Obiettivo immediatamente recepito dal governatore della Banca d’Italia, Ignazio Visco, nelle considerazioni finali alla relazione annuale del 29 maggio: “la proposta della Commissione presentata due giorni fa al Parlamento Europeo per la creazione del nuovo strumento denominato Next Generation EU ribadisce la centralità della transizione ambientale e di quella digitale”.

Anche nell’America di Trump qualcosa sta cambiando. Nel 2019, per la prima volta da 130 anni, il consumo energetico complessivo delle fonti rinnovabili ha superato – anche se di poco – il consumo di carbone. E, durante l’assemblea annuale degli azionisti di Chevron, seconda compagnia petrolifera del paese, che si è svolta il 27 maggio, la richiesta degli azionisti Bnp Paribas e BlackRock di divulgare tutte le attività di lobby, per poter verificare se la società sostiene gli obiettivi di contrasto del riscaldamento globale, è stata approvata dalla maggioranza dei soci, contro il parere del consiglio di amministrazione. Non era mai accaduto prima.

Anche se anacronistica, la posizione di chi sostiene che la priorità data agli investimenti per la politica di decarbonizzazione danneggerebbe la ripresa economica, continuando a essere presente nel dibattito sul che fare, rischia però di ritardare una scelta, viceversa molto urgente: focalizzare l’attenzione sulla tempestiva messa a punto di un programma operativo per la gestione dei fondi di Next Generation in supporto di obiettivi congruenti con il Green Deal europeo, che non sono solo quelli di un PNIEC più sfidante dell’attuale, in quanto dovrà garantire la riduzione del 50-55% delle emissioni climalteranti entro il 2030.

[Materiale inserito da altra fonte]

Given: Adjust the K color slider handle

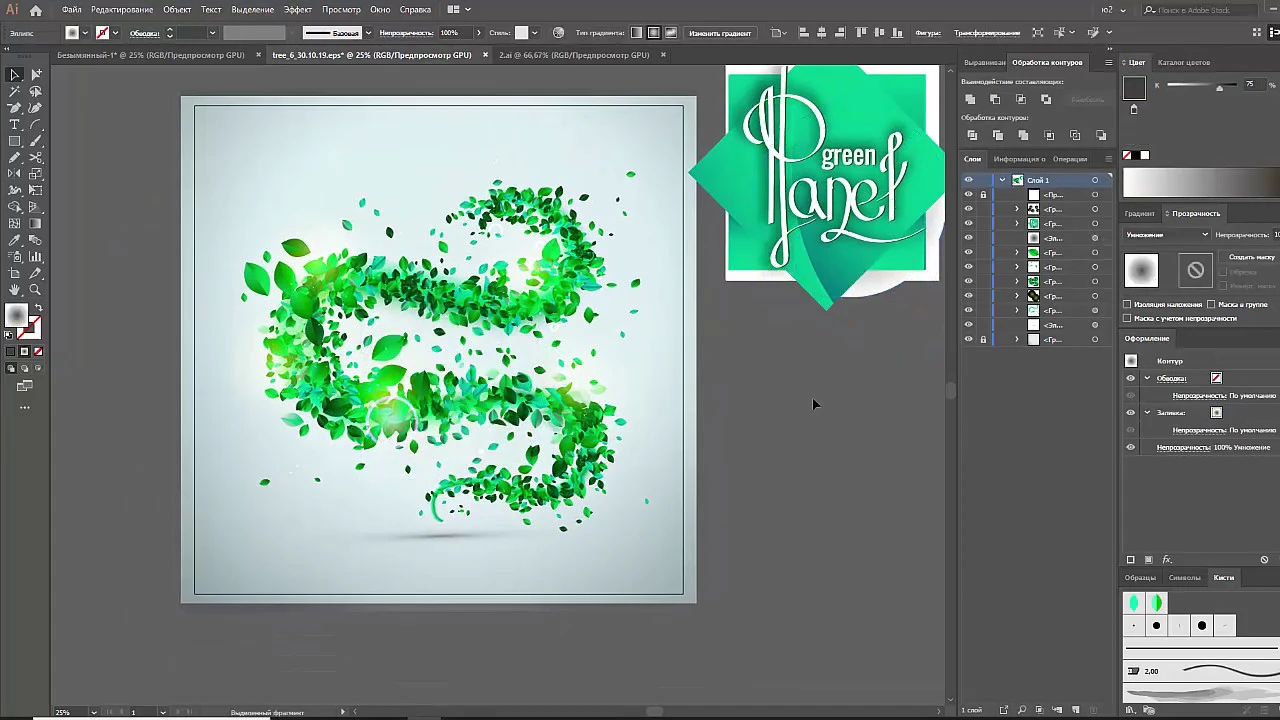Looking at the screenshot, I should click(x=1219, y=88).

Il Green Deal dovrà infatti essere inclusivo, cioè particolarmente attento alle regioni, alle industrie e ai lavoratori su cui maggiormente graveranno gli effetti delle politiche energetico-climatiche.

Dovendo garantire la contestuale realizzazione di tutti gli obiettivi, la stesura del programma operativo rappresenta di per sé una sfida tutt’altro che banale, tuttavia da vincere, perché la mancata realizzazione degli impegni presi porterebbe alla sospensione dei finanziamenti.

Next Generation dovrebbe presumibilmente decollare nel 2021. Non c’è quindi tempo da perdere. Se non ora, quando?